__Texto de origen__.
(Columna publicada en la revista Generación de El Colombiano el 24 de noviembre de 2023)
https://www.elcolombiano.com/generacion/etcetera/volar-en-globo-HH23179835
El globo aerostático, de cumpleaños por
estos días, está asociado al imaginario de los relatos de aventuras.
En 1875 llegó a Medellín un acróbata y aeronauta mexicano llamado Antonio Guerrero. Traía un globo de trapo inmenso para echarse a volar en él. Se situaba en una especie de trapecio colgante y hacía “zafones y volteretas… y a la buena de Dios, donde cayera… Así podía descender en una ciénaga. Como en un árbol o en una torre. Y esto si el descenso se verificaba agarrado del aparato, que si no, lo mismo venía a dar la caída en cualquier parte. En tal caso… ¡velorio!, tal como dicen por acá…
En
aquella época se elevó Guerrero cinco veces con relativa facilidad. Siguió
luego su peregrinación”.
Esta
es parte de una crónica sobre el espectáculo aéreo en la capital antioqueña hace
más de un siglo, acontecimiento divertido para los habitantes de la urbe, incluida
en el Libro de Oro de Medellín, de Luis
Latorre Mendoza *.

__Registros guardados__.
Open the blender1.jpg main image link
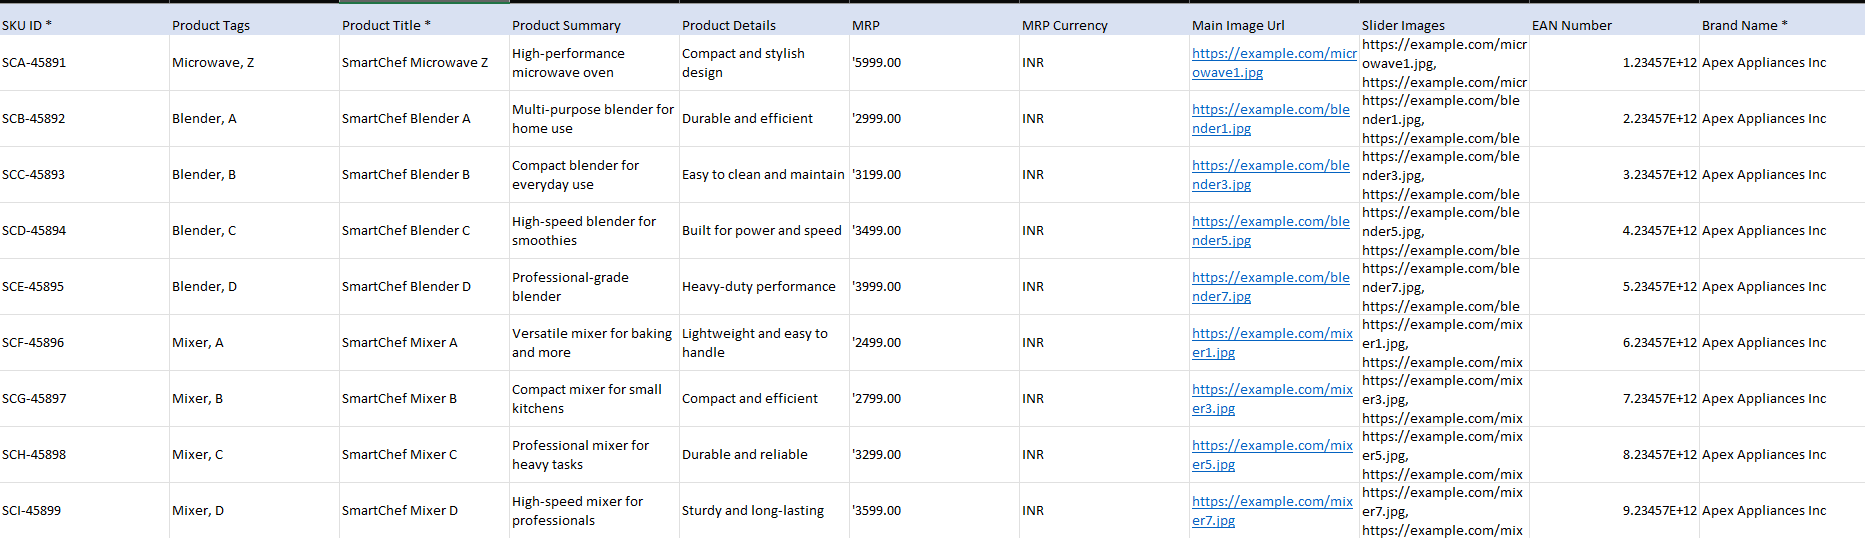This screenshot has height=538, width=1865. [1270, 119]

--

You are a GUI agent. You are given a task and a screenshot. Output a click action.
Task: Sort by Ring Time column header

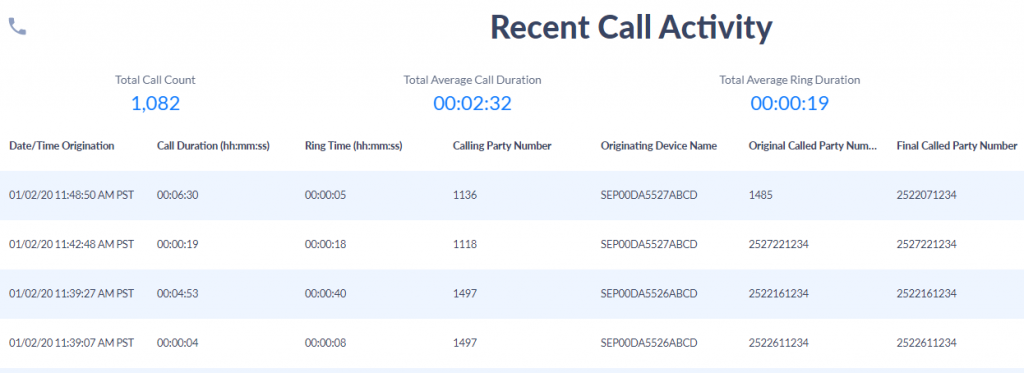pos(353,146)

__Lo que se pide__.
1. Repite tal cual el trozo del texto sobre el globo aerostático que empieza en "En 1875 llegó" y termina en "Latorre Mendoza *.".
2. Responde estas preguntas según el texto sobre el globo aerostático:
(a) ¿En qué año llegó Antonio Guerrero a Medellín?
(b) ¿Cuántas veces se elevó Guerrero en aquella época?
(c) ¿En qué libro aparece la crónica sobre el espectáculo aéreo?
3. Sigue escribiendo el texto sobre el globo aerostático desde donde termina.
El material no tiene relación con el texto sobre el globo aerostático.

__Respuestas por tarea__.
1.
En 1875 llegó a Medellín un acróbata y aeronauta mexicano llamado Antonio Guerrero. Traía un globo de trapo inmenso para echarse a volar en él. Se situaba en una especie de trapecio colgante y hacía “zafones y volteretas… y a la buena de Dios, donde cayera… Así podía descender en una ciénaga. Como en un árbol o en una torre. Y esto si el descenso se verificaba agarrado del aparato, que si no, lo mismo venía a dar la caída en cualquier parte. En tal caso… ¡velorio!, tal como dicen por acá…
En
aquella época se elevó Guerrero cinco veces con relativa facilidad. Siguió
luego su peregrinación”.
Esta
es parte de una crónica sobre el espectáculo aéreo en la capital antioqueña hace
más de un siglo, acontecimiento divertido para los habitantes de la urbe, incluida
en el Libro de Oro de Medellín, de Luis
Latorre Mendoza *.

2.
(a) En 1875.
(b) Cinco veces.
(c) En el Libro de Oro de Medellín.

3.
¿Cómo
pasar por alto que el 21 de noviembre se cumplen 240 años del primer vuelo en
globo aerostático tripulado por humanos? Este mágico artefacto, dueño de una
forma graciosa, como de gota invertida, y capaz de vencer la gravedad para alzarse
al cielo, está presente en decenas de relatos de aventuras.
Un
trasto con tales principios fue presentado y accionado por vez primera, aunque no
tripulado, en 1709, por el sacerdote Bartolomeu Lourenço de Gusmão ante la corte del rey Juan V de Portugal,
el Magnánimo. El religioso e inventor vivía obsesionado con la idea de volar.
Nacido en Brasil, colonia portuguesa, De Gusmão viajó a la metrópoli cuando era
un adolescente y estudió en la universidad, maravillado con la física y las
matemáticas. Se ordenó jesuita y se dedicó a los inventos. Diseñó un aparato que denominó la Passarola. Impulsado con aire caliente, el
objeto conseguía levantarse del suelo. Como era de esperarse, tuvo enemigos. Consideraban
que el religioso tenía al Diablo por aliado y, por tanto, la Inquisición le
echó el ojo. Una máquina que podía levitar, como los extasiados o los santos…
no resultaba muy conveniente. El autor huyó a España, enfermó, murió antes de
los 39 años. Este asunto se observa en la novela Memorial del Convento, de José Saramago. En ella, el “padre volador” es uno de los personajes principales.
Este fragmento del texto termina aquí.